Di contro, secondo altra parte della dottrina, l’introduzione del nuovo comma 5-bis non rappresenta soltanto una codificazione della già nota regola civilistica di cui all’art. 2697 Cod. Civ. poiché il legislatore ha previsto che “il giudice fonda la decisione sugli elementi di prova che emergono nel giudizio” e che dunque “annulla l’atto impositivo se la prova della sua fondatezza manca o è contraddittoria o se è comunque insufficiente a dimostrare, in modo circostanziato e puntuale, comunque in coerenza con la normativa tributaria sostanziale, le ragioni oggettive su cui si fondano la pretesa impositiva e l’irrogazione delle sanzioni”
Di conseguenza è alquanto plausibile, anche a parere di chi scrive, che tale disposizione abbia invero introdotto un onere probatorio “rafforzato” che dovrà portare l’ente impositore a dimostrare al giudice tributario adito, in modo puntuale e circostanziato, le ragioni in punto di fatto e di diritto che hanno legittimato l’emissione dell’avviso di accertamento contestato in ricorso.
Orbene, con l’ordinanza in commento, la Suprema Corte, con la pronuncia in commento, sembrerebbe voler aderire alla prima delle due teorie. Ed infatti, secondo i giudici di legittimità “il comma 5 bis dell’art. 7 d.lgs. n. 546/92, introdotto con l’articolo 6 della legge n. 130/2022, ha ribadito, in maniera circostanziata, l’onere probatorio gravante in giudizio sull’amministrazione finanziaria in ordine alle violazioni contestate al contribuente, per le quali, come nel caso di specie, non vi siano presunzioni legali che comportino l’inversione dell’onere probatorio” tuttavia “la nuova formulazione legislativa …. non stabilisce un onere probatorio diverso o più gravoso rispetto ai principi già vigenti in materia, ma è coerente con le ulteriori modifiche legislative in tema di prova, che assegnano all’istruttoria dibattimentale un ruolo centrale”.
Tuttavia, tale ordinanza non appare del tutto condivisibile soprattutto alla luce del principio del quod voluit dixit, posto che un’interpretazione così riduttiva del novellato art. 7, come operata dalla Corte, non sembrerebbe affatto rispecchiare l’intenzione del legislatore il quale, proprio nell’ottica di una riforma del processo tributario, ha inteso senza dubbio rimarcare l’esigenza che nel processo tributario l’Amministrazione Finanziaria fornisca una prova puntuale, non contraddittoria, sufficiente e compiuta a sostegno della pretesa tributaria e che non possa ritenersi sufficiente un semplice quadro indiziario.

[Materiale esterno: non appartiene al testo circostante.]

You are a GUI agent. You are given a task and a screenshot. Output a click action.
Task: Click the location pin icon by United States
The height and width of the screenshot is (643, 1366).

In altre parole, una norma del genere, tende a creare una sorta di equilibrio iniziale nelle posizioni processuali tra ricorrente (contribuente) e resistente (ente impositore), salvo poi determinare l’esito del processo in base alle risultanze probatorie emerse in maniera non certo generica ma precisa e circostanziata.